Historical aspects of oxidative phosphorylation
The field of oxidative phosphorylation began with the report in 1906 by British biochemist Arthur (later Sir Arthur) Hayden of a vital role for phosphate in cellular fermentation, but initially only sugar phosphates (substrate-level phosphorylation) were known to be involved. From 1937 to the early 1940s the link between the oxidation of sugars and the generation of ATP was firmly established by the Danish scientist Herman Kalckar confirming the central role of ATP in energy transfer that had been proposed by Fritz Lipmann in 1941. The term oxidative phosphorylation was coined by the Russian biochemist Vladimir Belitser in 1939. In 1949, Americans Morris Friedkin and Albert Lehninger proved that the coenzyme NADH linked metabolic pathways such as the tricarboxylic acid cycle and the synthesis of ATP.
For the next decade, the mechanism by which ATP is generated remained mysterious, with scientists searching for an elusive "high-energy intermediate" that would link oxidation and phosphorylation reactions. This puzzle was solved when in 1961, British scientist Peter Mitchell showed that cell respiration leads to differing concentrations of hydrogen ions (pH) inside and outside the mitochondrial membrane and developed the chemiosmotic hypothesis. At first, this proposal was highly controversial, but it was slowly accepted and Mitchell was awarded the Nobel Prize in Chemistry in 1978. At the same time international research concentrated on purifying and characterizing the enzymes involved, with major contributions being made by American scientist David Green on the complexes of the electron-transport chain, and by the Austrian-born, American biochemist Efraim Racker, who isolated the F1 part of the ATP synthase complex in 1961.

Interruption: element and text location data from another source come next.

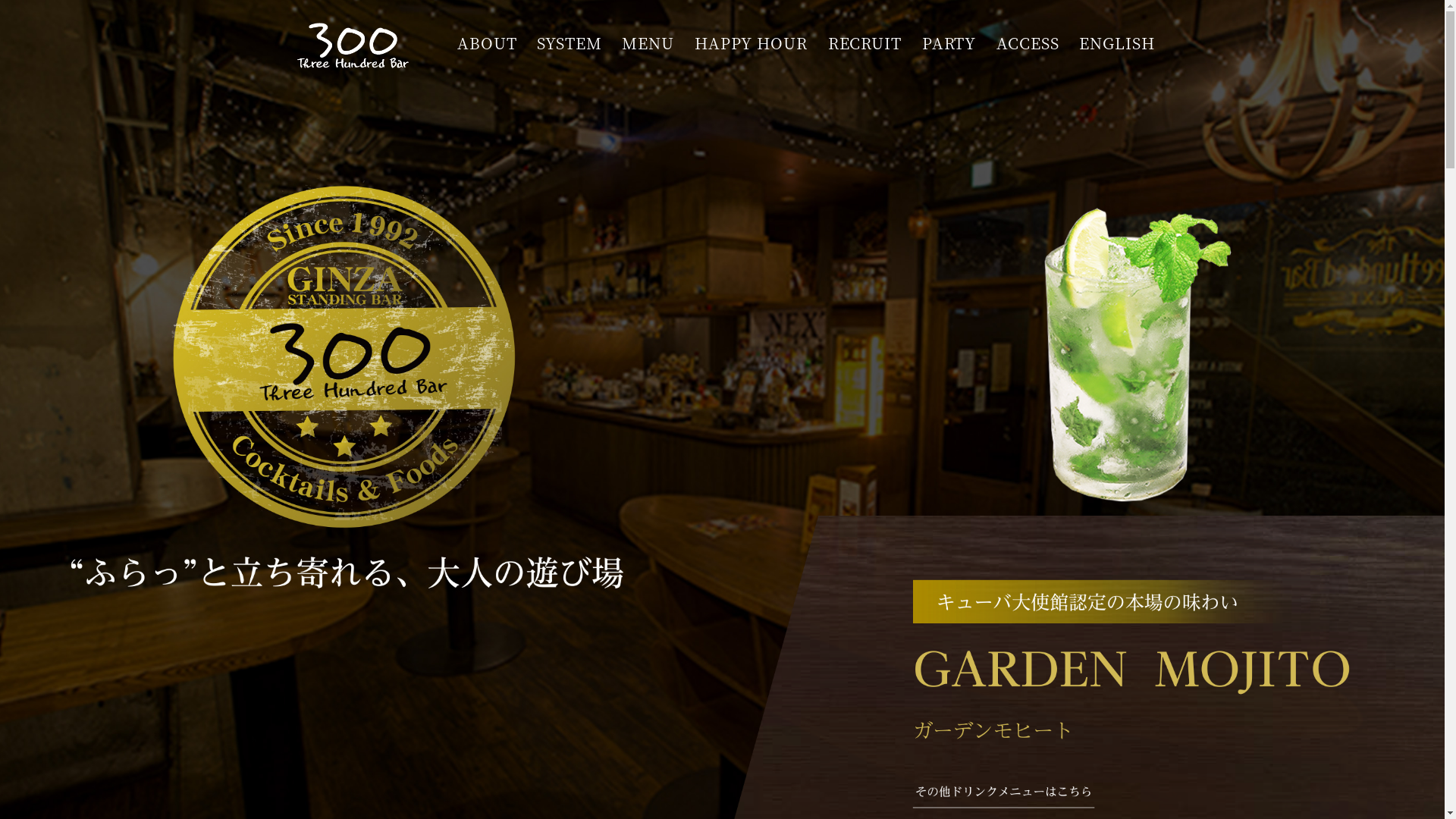
PARTY Element type: text (949, 43)
SYSTEM Element type: text (568, 43)
HAPPY HOUR Element type: text (750, 43)
ACCESS Element type: text (1027, 43)
MENU Element type: text (647, 43)
RECRUIT Element type: text (864, 43)
ENGLISH Element type: text (1116, 43)
ABOUT Element type: text (487, 43)
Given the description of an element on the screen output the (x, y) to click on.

In 1964 Paul Boyer proposed that ATP is synthesized through structural changes in the ATP synthase enzyme and in 1973 discovered that the step in ATP synthesis which requires energy, is the release of ATP and the binding of ADP together with Pi (The Binding Change Mechanism). This was a critical step towards solving the mechanism by which ATP synthase generated ATP and was followed by his radical proposal of rotational catalysis in 1982.

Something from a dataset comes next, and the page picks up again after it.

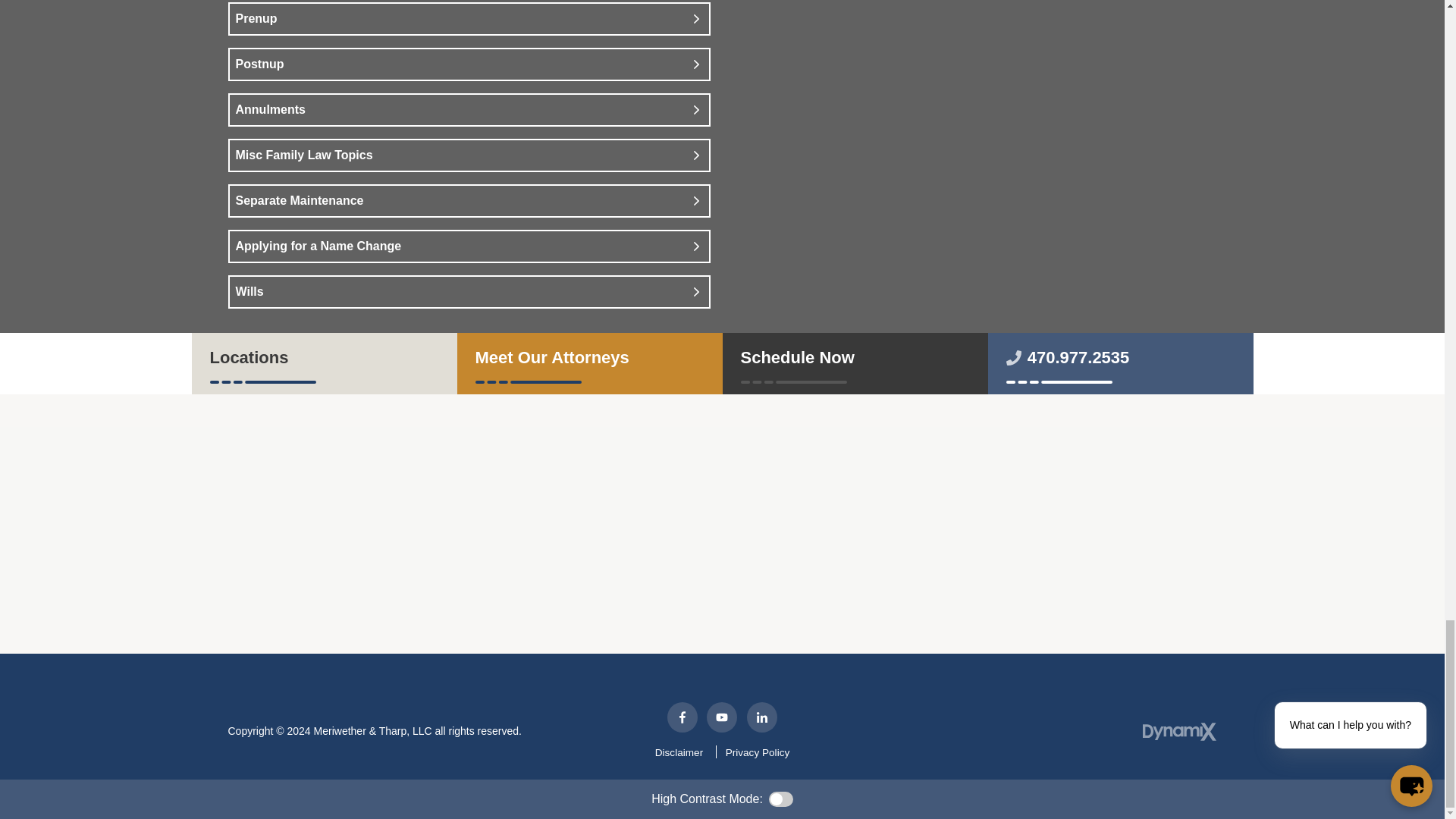
YouTube (721, 716)
Facebook (681, 716)
LinkedIn (761, 716)
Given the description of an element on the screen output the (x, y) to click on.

In 1981 British chemist John E Walker determined the DNA sequence of the genes encoding the proteins in ATP synthase and, in 1994, solved the crystal structure of the F1 part of the ATP synthase. In 1997 Walker and Boyer were awarded the Nobel Prize in Chemistry for ‘their elucidation of the enzymatic mechanisms underlying the synthesis of ATP’.
In 1996-1997 the hypothesis that parts of ATP synthase rotate during the synthesis and hydrolysis of ATP was demonstrated spectroscopically (Wolfgang Junge, Germany), chemically (Richard Cross, USA) and microscopically (Masasuke Yoshida and Kazuhiko Kinosita, Japan).